We read this story through the lens of history. If you’ve been around a church for long, you’ve probably heard Esau portrayed as the bad child and Jacob as the good child. But this interpretation is grossly unfair. True, there are places in the Bible such as Malachi 1 and Romans 9 where we hear God saying, “Jacob have I loved, Esau have I hated” but God isn’t talking about the boys. When it comes to the boys, God loved them both. 

These two boys had very different personalities, which was revealed in their names.  Esau means “Big Red”.  He was red from the sun and the outdoors. Esau had many traits that we associate today with ADHD children. He was restless and he liked to wander through the woods. He was active and he loved hunting and fishing. He couldn’t sit still at home, so he wandered. He had a hot temper and made sudden, impulsive decisions. 

His father Isaac saw all this and loved him for it. There’s a wild child in the heart of every man.  Author John Eldridge is right about this, every man is wild at heart. Esau embodied the character traits associated with masculinity.

Jacob had the opposite. His name means “Trickster”—tricky Jake. He was quiet and polite. He liked to stay home with Mother. This probably didn’t make him popular with the other boys, but his mother, Rebekah, loved him for it. 

Here we have two fraternal twin boys with very different personalities. Each one had a parent who favored them. Isaac wanted Esau to be the clan leader. It made sense to him. Esau was a man of action, he had a winning personality that attracted others to him. He was full of energy. Who wouldn’t want him to be the leader?

**SET EXERCISE**
Reproduce the passage about Esau and Jacob word for word, from start to finish.

**INFORMATION PROVIDED**
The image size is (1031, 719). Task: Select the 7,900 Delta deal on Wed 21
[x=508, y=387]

==

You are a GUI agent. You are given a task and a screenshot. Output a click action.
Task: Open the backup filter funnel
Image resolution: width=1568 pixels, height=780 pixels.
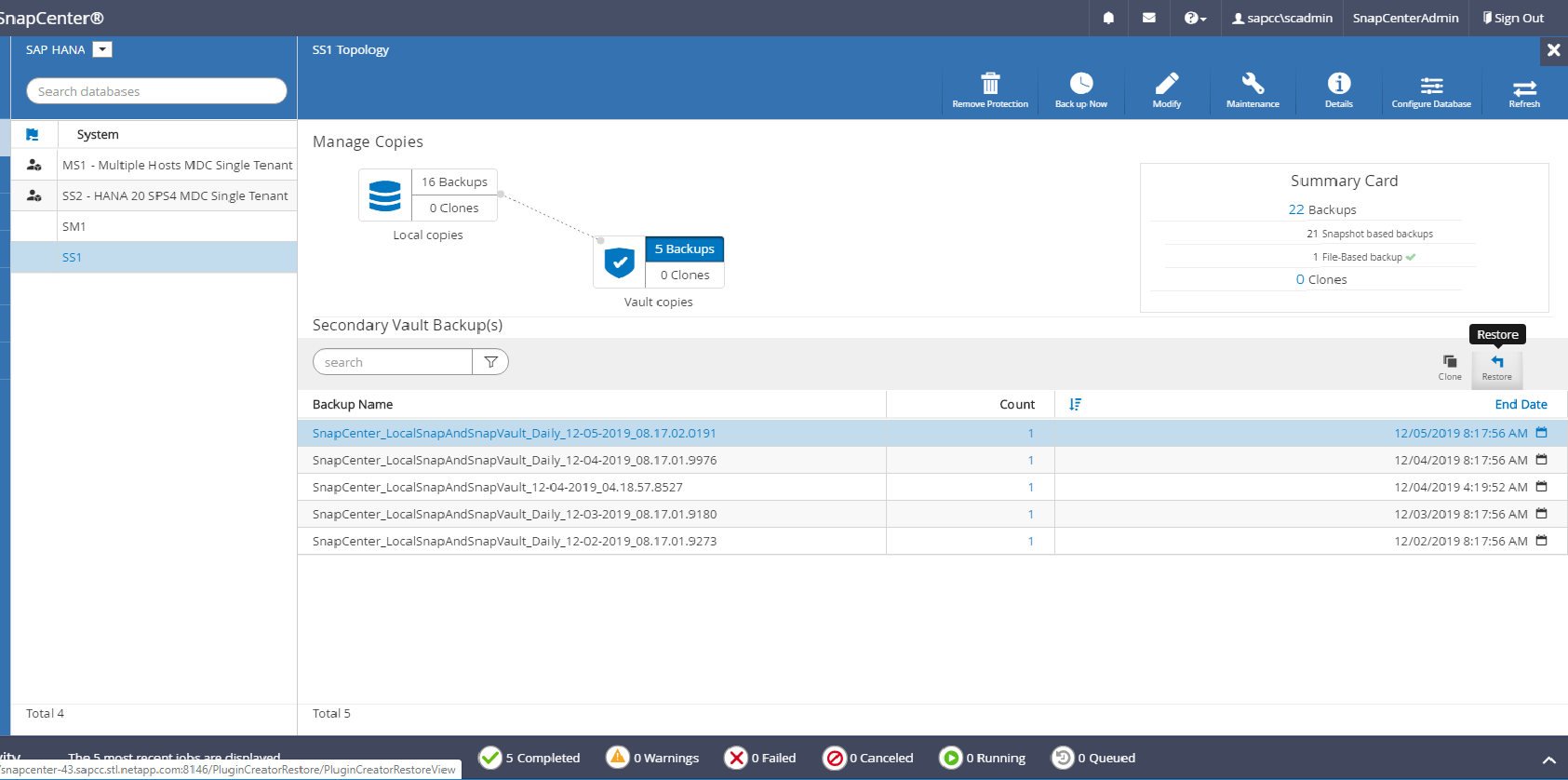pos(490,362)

...

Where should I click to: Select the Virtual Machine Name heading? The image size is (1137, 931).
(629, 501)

**EXPECTED OUTPUT**
We read this story through the lens of history. If you’ve been around a church for long, you’ve probably heard Esau portrayed as the bad child and Jacob as the good child. But this interpretation is grossly unfair. True, there are places in the Bible such as Malachi 1 and Romans 9 where we hear God saying, “Jacob have I loved, Esau have I hated” but God isn’t talking about the boys. When it comes to the boys, God loved them both. 

These two boys had very different personalities, which was revealed in their names.  Esau means “Big Red”.  He was red from the sun and the outdoors. Esau had many traits that we associate today with ADHD children. He was restless and he liked to wander through the woods. He was active and he loved hunting and fishing. He couldn’t sit still at home, so he wandered. He had a hot temper and made sudden, impulsive decisions. 

His father Isaac saw all this and loved him for it. There’s a wild child in the heart of every man.  Author John Eldridge is right about this, every man is wild at heart. Esau embodied the character traits associated with masculinity.

Jacob had the opposite. His name means “Trickster”—tricky Jake. He was quiet and polite. He liked to stay home with Mother. This probably didn’t make him popular with the other boys, but his mother, Rebekah, loved him for it. 

Here we have two fraternal twin boys with very different personalities. Each one had a parent who favored them. Isaac wanted Esau to be the clan leader. It made sense to him. Esau was a man of action, he had a winning personality that attracted others to him. He was full of energy. Who wouldn’t want him to be the leader?